Banner photo of Larry Eugene Meredith, Ronald Tipton and Patrick Flynn, 2017.

The good times are memories
In the drinking of elder men...

-- Larry E.
Time II

Thursday, September 30, 2010

A Hard Pill to Swallow Three: Butterflies Gone Wild

The sun was bright, except it was a cloudy day and there was little sunlight. Yet I was squinting mightily to see against the glare. I had one eye closed altogether and a hand over my other peering through the crack between my fingers.

I was driving in morning traffic down I-95.

My eyes hurt. What few sunbeams were out there poked at them like heated needles. It was painful to be outside, something I was fully aware of lately.

It truth my eyes hurt all the time now. It wasn't continuous hot pointed objects pricking them since that only happened when I ventured outside into sunlight.  The rest of the time, in the artificial light of my living room or the dark of my bed, it felt as if my lids were at the beach; they felt full of sand.
···
**Exercises**
[1] For each statement, say yes or no on whether the passage about eye pain supports it, and quote the deciding words: (a) The narrator was driving in evening traffic. (b) The narrator's eyes felt fine indoors. (c) The narrator had one eye fully closed while driving.
[2] Rewrite the stretch of the passage about eye pain from "It truth my" through "full of sand.", changing "living room" to "kitchen".
The data that comes next has no connection to the passage about eye pain.
···
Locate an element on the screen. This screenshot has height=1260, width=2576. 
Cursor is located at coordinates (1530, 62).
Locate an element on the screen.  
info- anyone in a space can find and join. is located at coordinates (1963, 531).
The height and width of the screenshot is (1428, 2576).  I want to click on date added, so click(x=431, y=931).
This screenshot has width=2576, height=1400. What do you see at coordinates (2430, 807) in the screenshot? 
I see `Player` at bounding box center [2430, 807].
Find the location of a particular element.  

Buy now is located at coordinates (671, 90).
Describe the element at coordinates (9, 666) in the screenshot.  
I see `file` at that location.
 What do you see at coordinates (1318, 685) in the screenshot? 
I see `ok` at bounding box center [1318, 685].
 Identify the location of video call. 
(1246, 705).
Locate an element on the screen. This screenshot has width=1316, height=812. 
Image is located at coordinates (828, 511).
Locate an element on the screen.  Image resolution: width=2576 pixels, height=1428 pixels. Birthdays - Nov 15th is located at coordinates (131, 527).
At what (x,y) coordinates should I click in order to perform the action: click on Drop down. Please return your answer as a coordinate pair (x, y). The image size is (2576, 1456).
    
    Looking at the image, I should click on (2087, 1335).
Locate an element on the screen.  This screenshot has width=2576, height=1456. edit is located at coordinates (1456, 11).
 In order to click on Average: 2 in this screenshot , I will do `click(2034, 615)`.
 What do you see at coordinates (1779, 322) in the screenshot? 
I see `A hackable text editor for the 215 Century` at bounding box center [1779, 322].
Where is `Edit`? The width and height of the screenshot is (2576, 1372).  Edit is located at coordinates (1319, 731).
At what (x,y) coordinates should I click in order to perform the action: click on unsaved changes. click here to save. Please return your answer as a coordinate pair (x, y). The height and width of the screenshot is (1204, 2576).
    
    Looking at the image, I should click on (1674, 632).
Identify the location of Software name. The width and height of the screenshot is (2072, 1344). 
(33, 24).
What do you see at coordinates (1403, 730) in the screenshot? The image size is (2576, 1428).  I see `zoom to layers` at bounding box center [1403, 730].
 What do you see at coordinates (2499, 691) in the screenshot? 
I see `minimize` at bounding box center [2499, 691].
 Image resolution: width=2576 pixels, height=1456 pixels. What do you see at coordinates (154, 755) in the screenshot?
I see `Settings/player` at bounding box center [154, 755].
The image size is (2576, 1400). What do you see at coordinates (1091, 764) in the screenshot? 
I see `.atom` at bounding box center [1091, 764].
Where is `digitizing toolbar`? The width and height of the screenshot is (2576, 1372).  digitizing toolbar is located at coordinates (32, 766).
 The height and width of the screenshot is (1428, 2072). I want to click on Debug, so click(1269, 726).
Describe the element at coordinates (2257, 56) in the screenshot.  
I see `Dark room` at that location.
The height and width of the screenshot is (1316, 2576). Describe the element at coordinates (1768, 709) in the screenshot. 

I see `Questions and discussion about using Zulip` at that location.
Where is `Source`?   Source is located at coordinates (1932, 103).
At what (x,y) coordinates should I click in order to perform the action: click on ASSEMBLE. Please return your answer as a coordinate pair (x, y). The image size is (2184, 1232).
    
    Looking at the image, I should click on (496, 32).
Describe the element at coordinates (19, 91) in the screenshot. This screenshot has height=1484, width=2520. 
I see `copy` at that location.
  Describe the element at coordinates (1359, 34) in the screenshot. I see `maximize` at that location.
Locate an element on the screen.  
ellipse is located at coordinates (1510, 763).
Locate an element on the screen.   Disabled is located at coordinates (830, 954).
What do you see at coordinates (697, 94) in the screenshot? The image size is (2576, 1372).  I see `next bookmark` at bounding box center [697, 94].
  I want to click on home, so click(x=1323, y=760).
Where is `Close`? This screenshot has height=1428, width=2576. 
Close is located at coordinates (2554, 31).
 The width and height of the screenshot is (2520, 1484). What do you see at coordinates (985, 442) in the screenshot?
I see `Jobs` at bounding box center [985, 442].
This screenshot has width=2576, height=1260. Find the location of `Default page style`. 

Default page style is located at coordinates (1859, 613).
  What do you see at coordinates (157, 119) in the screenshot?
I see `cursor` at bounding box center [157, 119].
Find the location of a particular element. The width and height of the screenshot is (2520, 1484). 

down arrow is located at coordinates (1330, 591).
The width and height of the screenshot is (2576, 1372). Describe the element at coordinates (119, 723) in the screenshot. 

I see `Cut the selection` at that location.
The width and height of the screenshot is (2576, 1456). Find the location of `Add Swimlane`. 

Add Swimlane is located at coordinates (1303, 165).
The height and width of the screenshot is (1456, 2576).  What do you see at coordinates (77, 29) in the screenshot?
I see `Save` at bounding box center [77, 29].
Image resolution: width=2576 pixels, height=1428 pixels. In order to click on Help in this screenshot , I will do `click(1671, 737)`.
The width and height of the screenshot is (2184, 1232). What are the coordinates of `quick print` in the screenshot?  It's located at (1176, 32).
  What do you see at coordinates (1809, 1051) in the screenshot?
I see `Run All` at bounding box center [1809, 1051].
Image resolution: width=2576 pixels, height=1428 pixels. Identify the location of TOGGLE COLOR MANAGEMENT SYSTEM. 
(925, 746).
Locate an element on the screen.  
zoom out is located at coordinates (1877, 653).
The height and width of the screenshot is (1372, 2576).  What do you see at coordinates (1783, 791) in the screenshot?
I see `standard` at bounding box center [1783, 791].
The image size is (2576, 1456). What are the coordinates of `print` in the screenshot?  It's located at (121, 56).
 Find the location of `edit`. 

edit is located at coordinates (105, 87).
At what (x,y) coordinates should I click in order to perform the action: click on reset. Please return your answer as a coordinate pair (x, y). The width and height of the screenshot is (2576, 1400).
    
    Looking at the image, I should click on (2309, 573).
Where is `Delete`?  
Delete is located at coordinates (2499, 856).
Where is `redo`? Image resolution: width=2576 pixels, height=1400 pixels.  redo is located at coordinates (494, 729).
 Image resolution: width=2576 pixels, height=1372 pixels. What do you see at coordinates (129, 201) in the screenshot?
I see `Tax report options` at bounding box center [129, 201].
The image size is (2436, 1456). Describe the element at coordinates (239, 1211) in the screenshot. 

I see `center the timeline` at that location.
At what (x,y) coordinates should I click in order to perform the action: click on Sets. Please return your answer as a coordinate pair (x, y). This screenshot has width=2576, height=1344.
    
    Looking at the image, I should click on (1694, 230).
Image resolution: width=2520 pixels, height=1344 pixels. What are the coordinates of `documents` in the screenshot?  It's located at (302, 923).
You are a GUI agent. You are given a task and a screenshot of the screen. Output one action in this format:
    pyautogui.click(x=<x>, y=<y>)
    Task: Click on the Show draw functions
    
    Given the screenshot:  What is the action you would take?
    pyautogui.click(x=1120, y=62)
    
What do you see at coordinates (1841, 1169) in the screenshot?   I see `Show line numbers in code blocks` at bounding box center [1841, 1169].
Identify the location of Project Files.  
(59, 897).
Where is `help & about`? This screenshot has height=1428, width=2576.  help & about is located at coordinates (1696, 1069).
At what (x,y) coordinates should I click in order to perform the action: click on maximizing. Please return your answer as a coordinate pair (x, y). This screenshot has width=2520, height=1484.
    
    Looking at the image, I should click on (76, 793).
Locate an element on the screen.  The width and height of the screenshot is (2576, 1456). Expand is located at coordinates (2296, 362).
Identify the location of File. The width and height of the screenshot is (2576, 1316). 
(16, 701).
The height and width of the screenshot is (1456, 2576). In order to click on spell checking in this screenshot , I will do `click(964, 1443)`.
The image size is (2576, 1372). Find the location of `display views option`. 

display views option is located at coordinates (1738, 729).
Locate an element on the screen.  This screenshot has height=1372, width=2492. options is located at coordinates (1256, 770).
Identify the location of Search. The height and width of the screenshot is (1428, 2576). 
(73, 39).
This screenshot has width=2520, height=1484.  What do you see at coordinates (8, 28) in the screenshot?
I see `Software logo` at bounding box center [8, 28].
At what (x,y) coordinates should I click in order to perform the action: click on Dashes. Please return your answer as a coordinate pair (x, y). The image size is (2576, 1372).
···
**Numbered responses**
[1]
(a) No: "I was driving in morning traffic down I-95."
(b) No: "The rest of the time, in the artificial light of my living room or the dark of my bed, it felt as if my lids were at the beach; they felt full of sand."
(c) Yes: "I had one eye closed altogether"

[2]
It truth my eyes hurt all the time now. It wasn't continuous hot pointed objects pricking them since that only happened when I ventured outside into sunlight.  The rest of the time, in the artificial light of my kitchen or the dark of my bed, it felt as if my lids were at the beach; they felt full of sand.